Oligogenicity in the idiopathic central hypogonadism
M. Bonomi1,2, D. Libri1, A. Pincelli3, F. Guizzardi1, E. Maiolo4, M. Maghnie5, C. Krausz6, L. Persani1,2,7 & On behalf of the Italian Network for ICH8
Author affiliations
1Istituto Auxologico Italiano IRCCS, Cusano Milanino, Italy; 2Istituto Auxologico Italiano IRCCS, Milano, Italy; 3Ospedale San Gerardo dei Tintori, Monza, Italy; 4EO Ospedali Galliera, Genova, Italy; 5Università di Genova, Genova, Italy; 6Università di Firenze, Firenze, Italy; 7Università di Milano, Milano, Italy; 8Italy.
Introduction: ICH is a rare and heterogeneous condition due to defects of GnRH secretion or action. Recent data indicate that ICH, though characterized by a strong genetic component, is a disease of multifactorial origin. Indeed, digenic defects have been described as a possible pathogenic explanation for ICH.
Subjects: We present two familial cases with particular clinical and genetic profiles, out of a cohort of 300 ICH patients.
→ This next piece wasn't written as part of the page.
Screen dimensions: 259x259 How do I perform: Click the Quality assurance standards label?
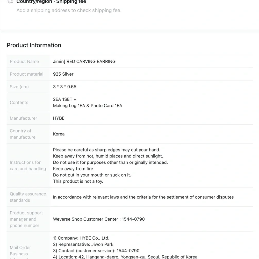click(x=28, y=197)
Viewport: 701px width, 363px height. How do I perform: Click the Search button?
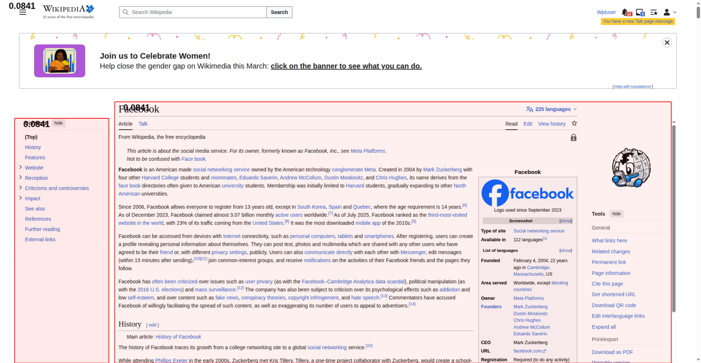click(x=279, y=12)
Results: Proband 1 is a male diagnosed with normosmic ICH when he was 18 and then treated with testosterone. After 6 years of therapy he showed a complete recovery of a spontaneous GnRH function. Genetic analyses showed a heterozygous new nonsense mutation of the PROKR2 gene (15fsX43) and a known heterozygous loss-of-function mutation of the GnRHR (Q106R) respectively inherited from the unaffected father and mother. His sister has wild-type sequences but his brother, despite a normal puberty and eugonadism, shows the same digenic genotype. Proband 2, a male diagnosed at 24 years with Kallmann syndrome (KS), was found to carry a new heterozygous missense substitution in the FGFR1 gene (L713P) and a disrupting duplication of the exons 4 to 14 of KAL1 gene. His father, younger brother and sister are unaffected with normal sequences. His mother and a elder brother were carriers of the KAL1 duplication but not of the FGFR1 variation. This brother had a normal puberty but is affected by daltonism and arched palate (two minor stigmata of KS), while the mother only by daltonism.
Conclusions: we describe two ICH families displaying a highly variable penetrance of the underlying multiple genetic defects. The first case shows that heterozygous digenic defects may not be sufficient to cause ICH, thus giving rise to the idea of a multifactorial origin of this heterogeneous condition.
Declaration of interest: The authors declare that there is no conflict of interest that could be perceived as prejudicing the impartiality of the research project.
Funding: This work was supported, however funding details unavailable.